Saved entries:
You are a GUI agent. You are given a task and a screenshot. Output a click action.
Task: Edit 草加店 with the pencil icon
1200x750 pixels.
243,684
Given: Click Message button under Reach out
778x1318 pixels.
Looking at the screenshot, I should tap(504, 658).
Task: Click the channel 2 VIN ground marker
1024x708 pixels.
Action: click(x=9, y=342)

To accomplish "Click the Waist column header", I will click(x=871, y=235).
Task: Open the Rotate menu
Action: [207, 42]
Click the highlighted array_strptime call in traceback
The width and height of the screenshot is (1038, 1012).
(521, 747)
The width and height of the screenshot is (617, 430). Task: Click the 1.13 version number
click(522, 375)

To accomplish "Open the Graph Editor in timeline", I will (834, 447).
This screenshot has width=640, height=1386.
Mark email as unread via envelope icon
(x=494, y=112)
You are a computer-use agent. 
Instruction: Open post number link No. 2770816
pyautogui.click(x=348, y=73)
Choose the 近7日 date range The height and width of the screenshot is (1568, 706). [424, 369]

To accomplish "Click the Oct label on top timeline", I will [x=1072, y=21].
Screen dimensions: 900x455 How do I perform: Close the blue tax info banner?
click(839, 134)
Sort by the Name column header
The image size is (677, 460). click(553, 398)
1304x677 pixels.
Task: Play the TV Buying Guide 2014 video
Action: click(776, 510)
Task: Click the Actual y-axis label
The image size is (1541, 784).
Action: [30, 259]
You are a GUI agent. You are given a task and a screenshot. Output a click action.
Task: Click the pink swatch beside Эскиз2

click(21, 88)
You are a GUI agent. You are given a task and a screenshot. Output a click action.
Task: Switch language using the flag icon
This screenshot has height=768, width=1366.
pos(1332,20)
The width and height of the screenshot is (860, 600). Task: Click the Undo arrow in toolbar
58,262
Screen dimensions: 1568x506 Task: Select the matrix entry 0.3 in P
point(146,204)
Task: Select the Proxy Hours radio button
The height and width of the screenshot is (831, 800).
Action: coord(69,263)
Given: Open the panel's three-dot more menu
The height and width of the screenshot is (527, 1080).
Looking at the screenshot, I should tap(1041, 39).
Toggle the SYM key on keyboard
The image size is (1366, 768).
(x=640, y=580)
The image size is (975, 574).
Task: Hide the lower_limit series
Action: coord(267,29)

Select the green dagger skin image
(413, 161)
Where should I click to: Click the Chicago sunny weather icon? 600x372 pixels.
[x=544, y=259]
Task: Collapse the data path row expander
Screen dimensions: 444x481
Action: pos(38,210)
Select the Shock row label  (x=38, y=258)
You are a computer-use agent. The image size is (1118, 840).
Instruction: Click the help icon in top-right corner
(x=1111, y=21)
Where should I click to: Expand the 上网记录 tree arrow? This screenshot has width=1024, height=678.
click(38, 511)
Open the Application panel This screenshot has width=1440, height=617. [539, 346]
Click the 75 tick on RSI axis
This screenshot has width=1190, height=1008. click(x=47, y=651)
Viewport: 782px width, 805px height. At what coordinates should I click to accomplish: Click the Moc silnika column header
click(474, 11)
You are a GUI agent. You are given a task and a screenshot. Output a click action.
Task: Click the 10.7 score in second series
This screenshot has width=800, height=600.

YOUR OBJECTIVE:
Could you write out all the data exactly as it is given?

OUTPUT BELOW:
You are a GUI agent. You are given a task and a screenshot. Output a click action.
Task: Edit 草加店 with the pencil icon
1200x750 pixels.
243,684
Given: Click Message button under Reach out
778x1318 pixels.
Looking at the screenshot, I should tap(504, 658).
Task: Click the channel 2 VIN ground marker
1024x708 pixels.
Action: click(x=9, y=342)

To accomplish "Click the Waist column header", I will click(x=871, y=235).
Task: Open the Rotate menu
Action: [207, 42]
Click the highlighted array_strptime call in traceback
The width and height of the screenshot is (1038, 1012).
(521, 747)
The width and height of the screenshot is (617, 430). Task: Click the 1.13 version number
click(522, 375)

To accomplish "Open the Graph Editor in timeline", I will (834, 447).
This screenshot has width=640, height=1386.
Mark email as unread via envelope icon
(x=494, y=112)
You are a computer-use agent. 
Instruction: Open post number link No. 2770816
pyautogui.click(x=348, y=73)
Choose the 近7日 date range The height and width of the screenshot is (1568, 706). [424, 369]

To accomplish "Click the Oct label on top timeline", I will [x=1072, y=21].
Screen dimensions: 900x455 How do I perform: Close the blue tax info banner?
click(839, 134)
Sort by the Name column header
The image size is (677, 460). click(553, 398)
1304x677 pixels.
Task: Play the TV Buying Guide 2014 video
Action: click(776, 510)
Task: Click the Actual y-axis label
The image size is (1541, 784).
Action: [30, 259]
You are a GUI agent. You are given a task and a screenshot. Output a click action.
Task: Click the pink swatch beside Эскиз2

click(21, 88)
You are a GUI agent. You are given a task and a screenshot. Output a click action.
Task: Switch language using the flag icon
This screenshot has height=768, width=1366.
pos(1332,20)
The width and height of the screenshot is (860, 600). Task: Click the Undo arrow in toolbar
58,262
Screen dimensions: 1568x506 Task: Select the matrix entry 0.3 in P
point(146,204)
Task: Select the Proxy Hours radio button
The height and width of the screenshot is (831, 800).
Action: coord(69,263)
Given: Open the panel's three-dot more menu
The height and width of the screenshot is (527, 1080).
Looking at the screenshot, I should tap(1041, 39).
Toggle the SYM key on keyboard
The image size is (1366, 768).
(x=640, y=580)
The image size is (975, 574).
Task: Hide the lower_limit series
Action: coord(267,29)

Select the green dagger skin image
(413, 161)
Where should I click to: Click the Chicago sunny weather icon? 600x372 pixels.
[x=544, y=259]
Task: Collapse the data path row expander
Screen dimensions: 444x481
Action: pos(38,210)
Select the Shock row label  (x=38, y=258)
You are a computer-use agent. The image size is (1118, 840).
Instruction: Click the help icon in top-right corner
(x=1111, y=21)
Where should I click to: Expand the 上网记录 tree arrow? This screenshot has width=1024, height=678.
click(38, 511)
Open the Application panel This screenshot has width=1440, height=617. [539, 346]
Click the 75 tick on RSI axis
This screenshot has width=1190, height=1008. click(x=47, y=651)
Viewport: 782px width, 805px height. At what coordinates should I click to accomplish: Click the Moc silnika column header
click(474, 11)
You are a GUI agent. You are given a task and a screenshot. Output a click action.
Task: Click the 10.7 score in second series
This screenshot has width=800, height=600.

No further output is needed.